Alcohol Action Ireland has highlighted the importance of not drinking alcohol during pregnancy to mark international Foetal Alcohol Spectrum Disorders (FASD) Awareness Day, September 9.
Drinking alcohol during pregnancy carries a risk of Foetal Alcohol Syndrome (FAS) and Foetal Alcohol Spectrum Disorders (FASD). Children born with FAS – the most rare, but most easily recognisable condition on the spectrum – have been exposed to high levels of alcohol throughout the pregnancy and can experience problems with their growth, facial defects, as well as life-long learning and behavioural problems.
FASD refers to the wide range of less obvious – but much more common – effects of drinking alcohol during pregnancy. Although children with FASD can look healthy and normal, they can have issues such as sight and hearing difficulties; problems paying attention and following simple directions, as well as other learning difficulties.
Catherine Keane, Head of Policy and Public Affairs at Alcohol Action Ireland, said it’s in a child’s best interests for its mother not to drink alcohol while pregnant due to the risk of damaging the physical and mental development of the unborn child.
“It’s a good idea to cut out alcohol if trying to conceive, but women who have been drinking alcohol before they know they are pregnant should not be overly worried. We do not have evidence of a significant risk from a small amount of alcohol in the early weeks of pregnancy, but it is recommended that you stop drinking for the duration of your pregnancy, ideally from when you start planning a pregnancy or once you know you are pregnant. The sooner you stop drinking alcohol the better it will be for your unborn child.”

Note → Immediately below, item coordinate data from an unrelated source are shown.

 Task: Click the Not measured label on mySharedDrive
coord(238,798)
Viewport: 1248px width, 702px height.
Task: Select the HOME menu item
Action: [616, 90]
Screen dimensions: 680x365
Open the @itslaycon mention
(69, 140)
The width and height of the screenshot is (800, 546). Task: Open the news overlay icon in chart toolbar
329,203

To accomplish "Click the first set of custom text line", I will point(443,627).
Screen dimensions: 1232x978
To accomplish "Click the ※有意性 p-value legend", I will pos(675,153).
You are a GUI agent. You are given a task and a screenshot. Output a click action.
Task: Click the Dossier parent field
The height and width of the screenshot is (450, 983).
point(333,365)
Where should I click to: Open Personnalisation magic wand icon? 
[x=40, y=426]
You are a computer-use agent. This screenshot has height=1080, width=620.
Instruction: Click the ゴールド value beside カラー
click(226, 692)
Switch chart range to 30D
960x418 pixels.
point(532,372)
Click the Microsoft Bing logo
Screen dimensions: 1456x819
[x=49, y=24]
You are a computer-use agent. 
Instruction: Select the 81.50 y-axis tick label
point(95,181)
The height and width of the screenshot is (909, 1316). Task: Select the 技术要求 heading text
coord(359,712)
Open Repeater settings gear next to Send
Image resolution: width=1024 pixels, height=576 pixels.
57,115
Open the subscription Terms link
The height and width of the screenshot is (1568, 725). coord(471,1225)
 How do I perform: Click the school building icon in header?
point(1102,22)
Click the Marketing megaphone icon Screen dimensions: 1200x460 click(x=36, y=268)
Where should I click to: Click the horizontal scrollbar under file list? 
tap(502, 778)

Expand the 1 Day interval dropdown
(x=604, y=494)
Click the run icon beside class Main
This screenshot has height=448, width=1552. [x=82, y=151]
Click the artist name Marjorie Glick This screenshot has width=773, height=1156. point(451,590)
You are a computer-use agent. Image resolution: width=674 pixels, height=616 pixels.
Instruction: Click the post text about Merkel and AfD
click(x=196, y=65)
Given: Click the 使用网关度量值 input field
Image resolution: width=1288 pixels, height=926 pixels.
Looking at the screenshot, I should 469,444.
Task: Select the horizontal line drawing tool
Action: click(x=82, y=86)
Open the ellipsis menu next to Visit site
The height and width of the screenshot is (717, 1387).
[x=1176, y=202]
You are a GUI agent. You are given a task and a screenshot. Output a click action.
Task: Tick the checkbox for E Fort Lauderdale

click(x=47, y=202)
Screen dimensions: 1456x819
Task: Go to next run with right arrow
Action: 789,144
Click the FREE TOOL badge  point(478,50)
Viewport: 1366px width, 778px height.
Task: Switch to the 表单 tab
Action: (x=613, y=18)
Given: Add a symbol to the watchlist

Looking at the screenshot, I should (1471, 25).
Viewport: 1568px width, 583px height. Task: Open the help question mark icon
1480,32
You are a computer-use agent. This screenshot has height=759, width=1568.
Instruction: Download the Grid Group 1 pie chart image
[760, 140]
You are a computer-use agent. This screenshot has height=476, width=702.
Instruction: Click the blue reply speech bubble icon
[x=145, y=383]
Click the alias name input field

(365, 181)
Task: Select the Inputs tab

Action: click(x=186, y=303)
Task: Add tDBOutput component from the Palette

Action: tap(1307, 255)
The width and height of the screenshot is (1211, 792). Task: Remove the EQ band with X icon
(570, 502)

Ms Keane said the exact amount of alcohol required to damage the unborn child is still subject to uncertainty, but there is no known safe level of alcohol consumption during pregnancy.
“What is most important to remember is that no quantity of alcohol has ever been proven to be safe to consume during pregnancy and no period of pregnancy has been shown to be immune to the effects of alcohol on the unborn child. There are no benefits for the unborn child from exposure to alcohol, just risks, and these risks increase in line with how much alcohol an expectant mother drinks. As there is no known safe level of alcohol during pregnancy, the safest thing to do is not drink at all, therefore ensuring the unborn child is completely protected from alcohol-related harm.”
Ms Keane welcomed the provision for the health labelling of alcohol products contained in the Public Health (Alcohol) Bill and said it is important that consumers make fully informed decisions about the products they purchase, especially those, such as alcohol, which can be harmful to health.
“One of the many positive measures in the Public Health (Alcohol) Bill is that labels on all alcohol products will have to carry warnings about the risks of alcohol consumption during pregnancy, as well as details about the alcohol and calorie content of the product. This is simple but important information that should be provided on all alcohol products, but rarely is,” said Ms Keane.
“Health labelling of alcohol products and the other measures in the legislation, such as the regulation of alcohol marketing, will help address the current situation, where alcohol is heavily promoted, widely available and sold as if it were just another ordinary, risk-free product, while the level of public awareness and understanding of many of the serious health problems associated with alcohol, such as FASD, remains quite low.”
As well as the implementation of the Public Health (Alcohol) Bill, Alcohol Action Ireland also recommends:
- Implementation of policies and clinical protocols in all healthcare settings to prevent, assess and respond to issues arising in relation to pregnant women affected by alcohol use.
- Ensure a clear and consistent message of ‘no alcohol, no harm’ is delivered across all healthcare providers when it comes to alcohol and pregnancy.
- Introduce a national FASD register and promote greater awareness among healthcare professionals of FASD so as to improve its diagnosis and management.
- Provide support and services for families and children in Ireland coping with FASD.